Hat sich das danach geändert?

Ja. Ab 1995 wurden vermehrt auch wieder Ökonomen ausgezeichnet, die wirtschaftspolitisch deutlich links von Chicago standen. Im Großen und Ganzen muss man sagen, dass das Auswahlkomitee einen ganz guten Job gemacht hat, besonders einflussreiche Ökonomen mit unterschiedlichen Ausrichtungen und aus unterschiedlichen Fachgebieten auszuzeichnen.

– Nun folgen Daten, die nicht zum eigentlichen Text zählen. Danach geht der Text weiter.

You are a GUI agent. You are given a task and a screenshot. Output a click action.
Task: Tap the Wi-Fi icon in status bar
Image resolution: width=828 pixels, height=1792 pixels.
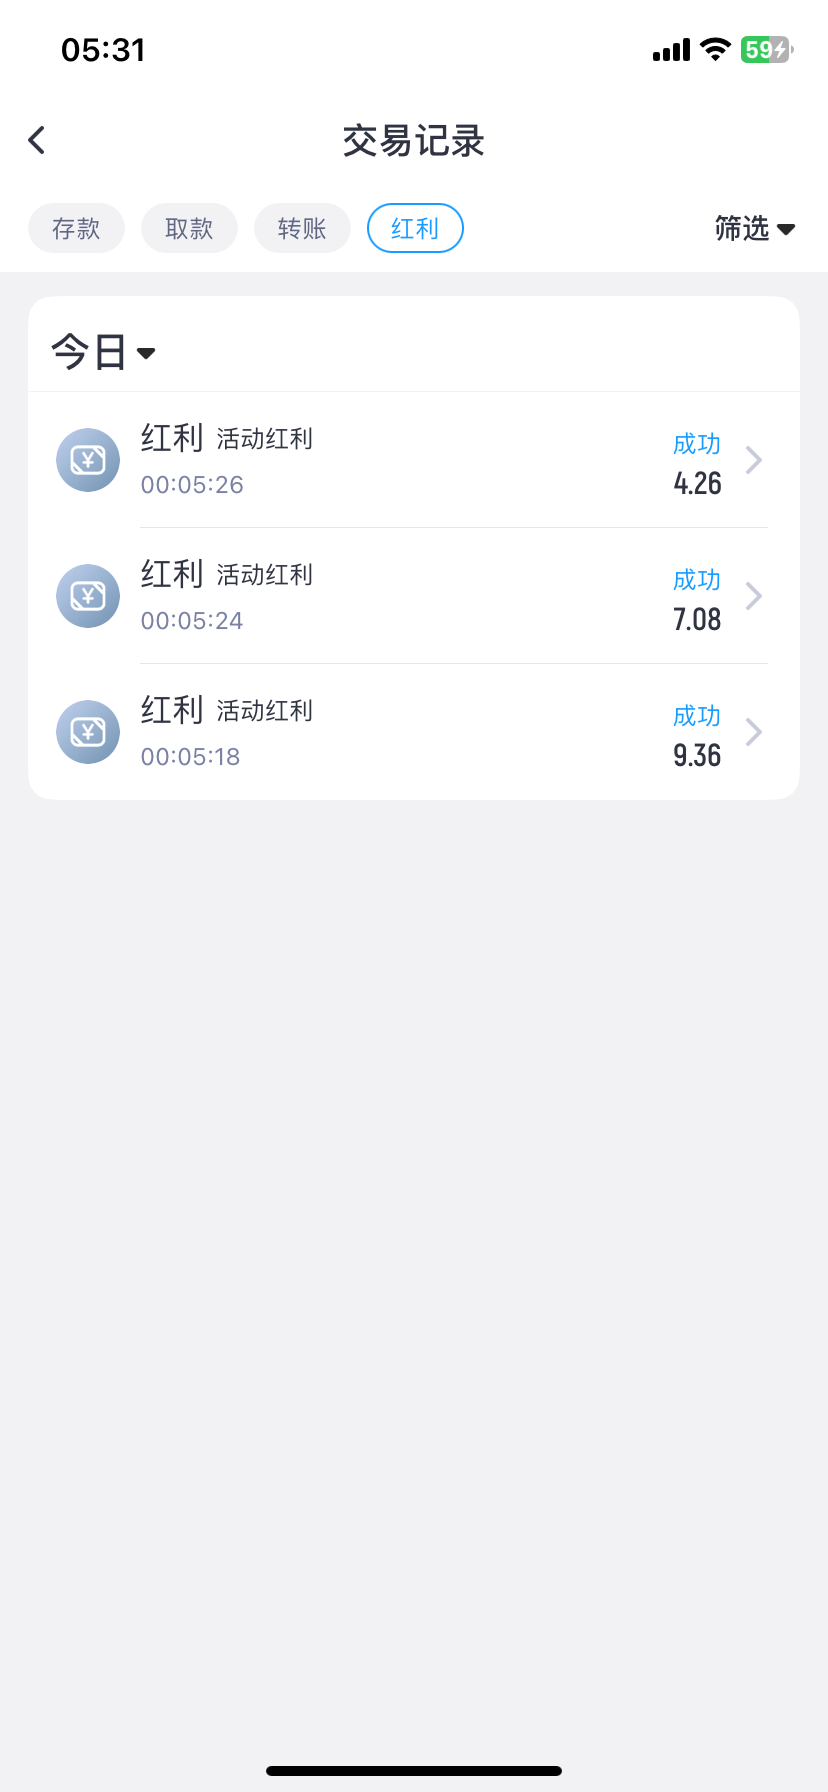(x=715, y=50)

Wie stehen Sie zu dem Preis?

Ich muss zugestehen: Wenn die Herausgeber der drei führenden internationalen Fachzeitschriften die Preisträger gekürt hätten, wäre wohl ein viel engeres und einseitigeres Feld von Preisträgern herausgekommen. Der Preis hat dazu beigetragen, die Grenzen dessen, was als respektable Ökonomik gilt, zu verbreitern. Aber ich sehe den Preis dennoch kritisch. Er schafft eine künstliche Trennung zwischen der Masse der guten Wirtschaftswissenschaftler und einer kleinen Respekt einflößenden Elite. Die Autorität, die dieser kleinen Elite zugeschrieben wird, geht weit über das sachlich gerechtfertigte Maß hinaus.

War die Stiftung des Preises also ein Fehler?

Für die Reichsbank nicht. Der Preis hat viel dazu beigetragen, dass die Wirtschaftswissenschaft in der öffentlichen Wahrnehmung zu einer exakten, unparteiischen Wissenschaft wie Physik oder Chemie aufgewertet wurde. Davon haben im Gefolge auch die Geldpolitiker profitiert.